• _Your tasks_:
1. List every column name that appears inside quotation marks in the code of the statistics notebook excerpt.
2. Take the statistics notebook excerpt further, picking up right after its final sentence about separate t-tests for each age interval.

• _Passage shown_:
==================================================

To avoid binning, we can also perform a two-sample Kolmogorov-Smirnov test, available in SciPy only:

In [None]:
stats.ks_2samp(parents_age, others_age)

# Multiway ANOVA

## Q

Explain variations in heart rate using age and sex as factors (beware: there is a trap!)

## A

In [None]:
pg.anova(data=df, dv='HeartRate', between=['BinnedAge', 'Sex'])

## Q

We find a significant interaction while the effect of age fails to come up as significant by a short margin. Let us first draw an interaction plot.

## A

In [None]:
pg.plot_paired(df, 'HeartRate', 'Sex', 'BinnedAge');

In [None]:
pg.plot_paired(df, 'HeartRate', 'BinnedAge', 'Sex');

## Q

For the purpose of performing multiple comparisons and some *p*-value correction, let us conduct separate $t$-tests for each age interval and organise the results into a dataframe.

==================================================

• _Data excerpt_:

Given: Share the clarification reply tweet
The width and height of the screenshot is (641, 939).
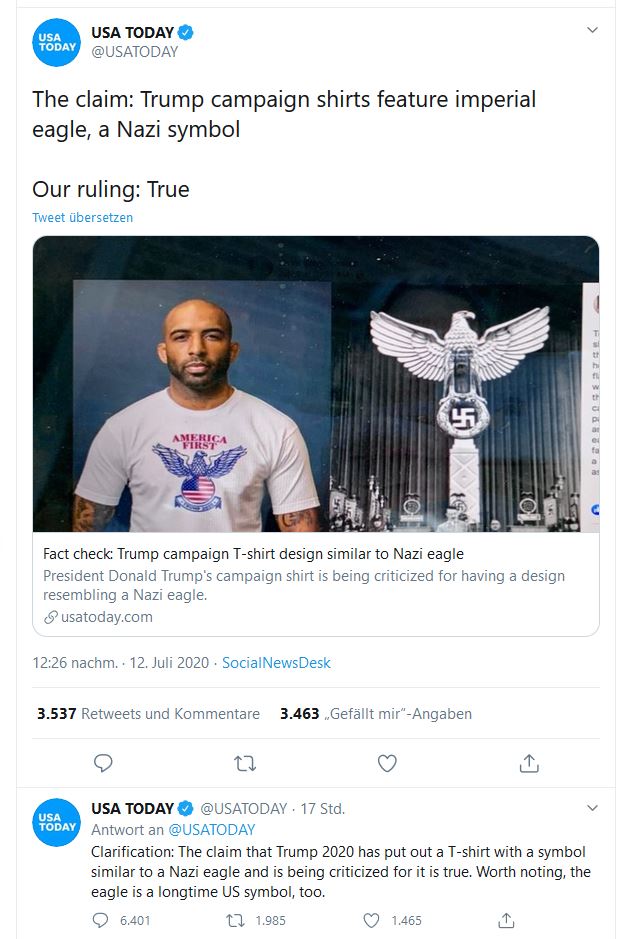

==================================================

• _Answers to each task_:
1. HeartRate, BinnedAge, Sex

2.
If comfortable enough with Python, define a "Pingouin-like" function `stratified_ttests` that takes a dataframe `data`, a dependent variable name `dv`, a between factor name `between` and a stratum factor `strata`.

## A

In [None]:
def stratified_ttests(data, dv, between, strata):
    # convert `strata` into a dictionary with the levels as keys and the corresponding rows as values
    strata = data.groupby(strata).groups
    # list the levels of the between factor, so that we input the groups in `ttest` in a consistent order
    levels = data[between].unique()
    # the present function only supports binary between factors, because we call `ttest`
    assert len(levels) == 2
    level1, level2 = levels
    # loop over the different strata
    results = []
    for stratum, rows in strata.items():
        # pick the corresponding rows of data
        stratum_data = data.loc[rows]
        # make the two groups
        group1 = stratum_data.loc[stratum_data[between]==level1, dv]
        group2 = stratum_data.loc[stratum_data[between]==level2, dv]
        # perform the test
        result = pg.ttest(group1, group2)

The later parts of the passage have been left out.